Task material:
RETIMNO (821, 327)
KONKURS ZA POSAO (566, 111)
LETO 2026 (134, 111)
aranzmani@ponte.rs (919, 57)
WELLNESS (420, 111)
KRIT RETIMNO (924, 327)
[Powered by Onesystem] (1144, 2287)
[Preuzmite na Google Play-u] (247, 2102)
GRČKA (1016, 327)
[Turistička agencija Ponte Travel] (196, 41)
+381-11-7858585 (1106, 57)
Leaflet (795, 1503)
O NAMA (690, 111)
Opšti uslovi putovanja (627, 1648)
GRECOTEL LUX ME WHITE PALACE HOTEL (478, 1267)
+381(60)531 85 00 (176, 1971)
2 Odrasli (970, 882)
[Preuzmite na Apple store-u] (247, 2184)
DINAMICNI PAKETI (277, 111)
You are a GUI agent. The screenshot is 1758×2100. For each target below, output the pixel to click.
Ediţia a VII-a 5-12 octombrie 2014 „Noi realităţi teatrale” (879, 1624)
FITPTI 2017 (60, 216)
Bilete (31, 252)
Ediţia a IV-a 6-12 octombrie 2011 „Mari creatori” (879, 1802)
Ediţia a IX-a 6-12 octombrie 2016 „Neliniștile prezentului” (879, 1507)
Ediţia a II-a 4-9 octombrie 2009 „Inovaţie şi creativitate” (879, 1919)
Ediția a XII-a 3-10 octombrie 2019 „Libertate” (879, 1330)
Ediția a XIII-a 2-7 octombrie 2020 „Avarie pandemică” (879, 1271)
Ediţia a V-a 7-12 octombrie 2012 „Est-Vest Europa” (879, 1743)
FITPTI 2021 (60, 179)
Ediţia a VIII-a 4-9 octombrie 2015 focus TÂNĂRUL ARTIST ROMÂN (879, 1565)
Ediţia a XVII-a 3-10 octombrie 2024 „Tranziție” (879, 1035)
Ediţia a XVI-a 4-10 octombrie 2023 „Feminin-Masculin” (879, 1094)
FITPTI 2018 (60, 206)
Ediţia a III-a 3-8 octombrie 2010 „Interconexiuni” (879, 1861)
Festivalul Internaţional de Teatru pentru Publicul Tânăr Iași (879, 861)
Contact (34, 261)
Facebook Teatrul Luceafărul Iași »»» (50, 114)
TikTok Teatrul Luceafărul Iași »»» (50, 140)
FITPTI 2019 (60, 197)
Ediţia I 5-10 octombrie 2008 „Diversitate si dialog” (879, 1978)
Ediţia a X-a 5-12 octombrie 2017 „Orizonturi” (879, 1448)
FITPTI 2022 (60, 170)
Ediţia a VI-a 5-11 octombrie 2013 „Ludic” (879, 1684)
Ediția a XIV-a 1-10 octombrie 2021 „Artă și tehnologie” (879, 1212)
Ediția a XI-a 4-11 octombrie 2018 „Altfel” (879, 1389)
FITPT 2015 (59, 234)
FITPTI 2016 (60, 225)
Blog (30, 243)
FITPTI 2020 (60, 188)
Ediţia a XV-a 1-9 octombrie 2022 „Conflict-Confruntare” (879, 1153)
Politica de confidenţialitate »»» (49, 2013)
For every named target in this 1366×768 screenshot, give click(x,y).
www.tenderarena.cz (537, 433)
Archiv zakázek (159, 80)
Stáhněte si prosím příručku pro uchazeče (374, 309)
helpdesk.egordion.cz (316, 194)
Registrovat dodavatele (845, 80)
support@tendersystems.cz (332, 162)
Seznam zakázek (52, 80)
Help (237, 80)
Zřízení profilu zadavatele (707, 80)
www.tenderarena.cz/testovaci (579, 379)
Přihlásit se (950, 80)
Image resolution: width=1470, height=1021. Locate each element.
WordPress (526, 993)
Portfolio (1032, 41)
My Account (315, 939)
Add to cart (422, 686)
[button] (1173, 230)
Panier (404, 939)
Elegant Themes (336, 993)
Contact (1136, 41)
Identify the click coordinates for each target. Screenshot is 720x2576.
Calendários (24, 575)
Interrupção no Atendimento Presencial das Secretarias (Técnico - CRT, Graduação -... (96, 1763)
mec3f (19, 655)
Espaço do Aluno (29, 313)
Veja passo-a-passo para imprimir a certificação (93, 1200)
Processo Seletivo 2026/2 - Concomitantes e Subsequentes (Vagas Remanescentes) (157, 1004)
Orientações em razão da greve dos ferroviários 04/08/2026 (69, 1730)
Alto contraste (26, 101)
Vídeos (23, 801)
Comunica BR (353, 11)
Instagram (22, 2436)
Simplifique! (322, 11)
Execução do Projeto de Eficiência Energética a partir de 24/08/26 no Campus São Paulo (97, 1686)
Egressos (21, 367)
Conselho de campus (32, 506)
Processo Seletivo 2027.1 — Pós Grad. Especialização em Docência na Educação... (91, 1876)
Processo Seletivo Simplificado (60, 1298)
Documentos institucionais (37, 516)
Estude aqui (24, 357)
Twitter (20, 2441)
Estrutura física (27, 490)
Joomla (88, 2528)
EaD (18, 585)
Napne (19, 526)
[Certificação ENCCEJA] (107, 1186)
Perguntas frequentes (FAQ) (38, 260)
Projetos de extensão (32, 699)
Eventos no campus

Exercise: In the records above, find the line containing "WordPress (526, 993)"; please retype it and every line after it through the last line, exactly and with nothing else.

Task result:
WordPress (526, 993)
Portfolio (1032, 41)
My Account (315, 939)
Add to cart (422, 686)
[button] (1173, 230)
Panier (404, 939)
Elegant Themes (336, 993)
Contact (1136, 41)
Identify the click coordinates for each target. Screenshot is 720x2576.
Calendários (24, 575)
Interrupção no Atendimento Presencial das Secretarias (Técnico - CRT, Graduação -... (96, 1763)
mec3f (19, 655)
Espaço do Aluno (29, 313)
Veja passo-a-passo para imprimir a certificação (93, 1200)
Processo Seletivo 2026/2 - Concomitantes e Subsequentes (Vagas Remanescentes) (157, 1004)
Orientações em razão da greve dos ferroviários 04/08/2026 (69, 1730)
Alto contraste (26, 101)
Vídeos (23, 801)
Comunica BR (353, 11)
Instagram (22, 2436)
Simplifique! (322, 11)
Execução do Projeto de Eficiência Energética a partir de 24/08/26 no Campus São Paulo (97, 1686)
Egressos (21, 367)
Conselho de campus (32, 506)
Processo Seletivo 2027.1 — Pós Grad. Especialização em Docência na Educação... (91, 1876)
Processo Seletivo Simplificado (60, 1298)
Documentos institucionais (37, 516)
Estude aqui (24, 357)
Twitter (20, 2441)
Estrutura física (27, 490)
Joomla (88, 2528)
EaD (18, 585)
Napne (19, 526)
[Certificação ENCCEJA] (107, 1186)
Perguntas frequentes (FAQ) (38, 260)
Projetos de extensão (32, 699)
Eventos no campus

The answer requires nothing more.